QIAGEN collaborates with a number of public health and nonprofit agencies to make its HPV screening technologies available in resource-poor areas of Africa, Asia and Latin America. In Applied Testing, the company is collaborating with the UN Food and Agriculture Organization (FAO) and the International Atomic Energy Agency (IAEA) in a pilot project designed to contain devastating animal diseases in developing countries using portable testing devices provided by QIAGEN.

Certain of the statements contained in this news release may be considered forward-looking statements within the meaning of Section 27A of the U.S. Securities Act of 1933, as amended, and Section 21E of the U.S. Securities Exchange Act of 1934, as amended. To the extent that any of the statements contained herein relating to QIAGEN's products, markets, strategy or operating results are forward-looking, such statements are based on current expectations that involve a number of uncertainties and risks.

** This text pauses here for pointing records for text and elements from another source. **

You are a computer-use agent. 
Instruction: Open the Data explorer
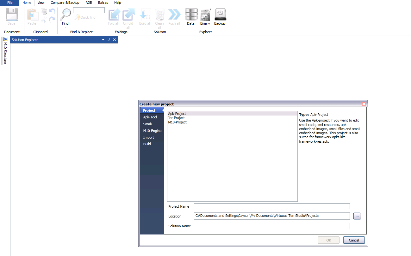click(x=190, y=17)
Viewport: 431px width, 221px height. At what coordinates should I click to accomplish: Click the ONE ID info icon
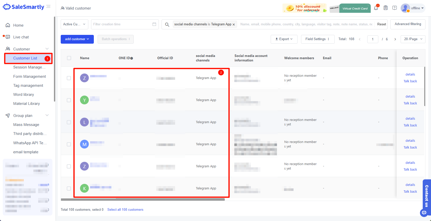coord(132,58)
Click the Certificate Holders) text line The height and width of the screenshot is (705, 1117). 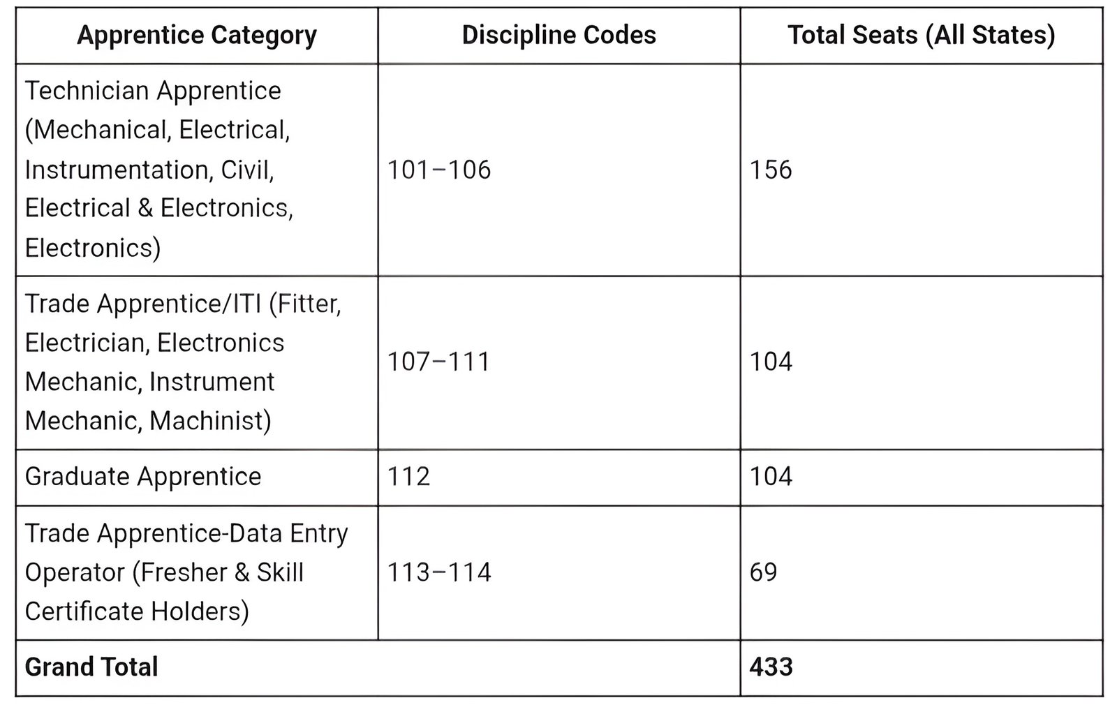click(137, 611)
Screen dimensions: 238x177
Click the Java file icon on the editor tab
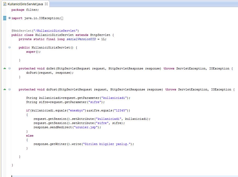pyautogui.click(x=5, y=4)
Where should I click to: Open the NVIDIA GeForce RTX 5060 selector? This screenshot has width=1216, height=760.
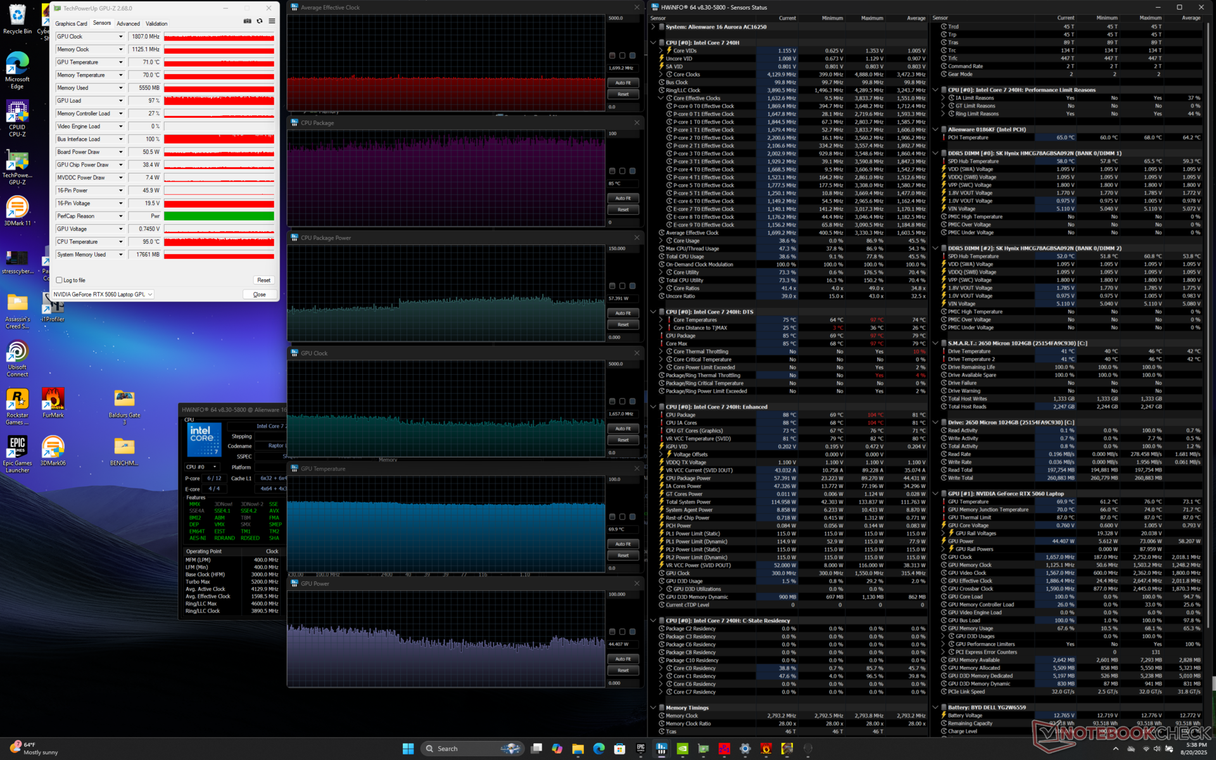(103, 295)
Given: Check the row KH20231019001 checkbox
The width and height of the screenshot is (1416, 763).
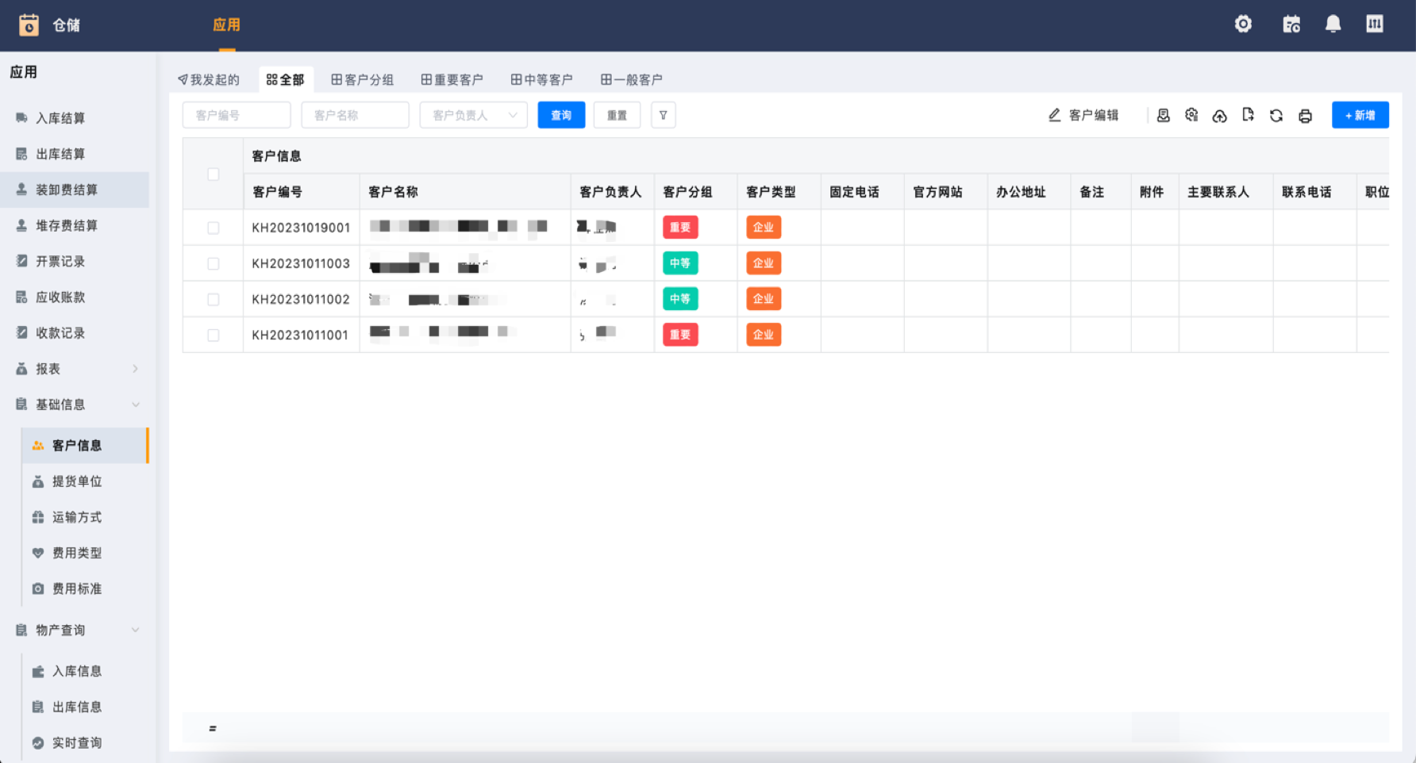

Such uncertainties and risks include, but are not limited to, risks associated with management of growth and international operations (including the effects of currency fluctuations and risks of dependency on logistics), variability of operating results, the commercial development of the applied testing markets, clinical research markets and proteomics markets, nucleic acid-based molecular diagnostics market, and genetic vaccination and gene therapy markets, competition, rapid or unexpected changes in technologies, fluctuations in demand for QIAGEN's, products (including fluctuations due to the level and timing of customers' funding, budgets, and other factors), our ability to obtain regulatory approval of our infectious disease panels, difficulties in successfully adapting QIAGEN's products to integrated solutions and producing such products, the ability of QIAGEN to identify and develop new products and to differentiate its products from competitors' products, market acceptance of QIAGEN's new products, the consummation of acquisitions and the integration of acquired technologies and businesses. For further information, refer to the discussions in reports that QIAGEN has filed with, or furnished to, the U.S. Securities and Exchange Commission (SEC).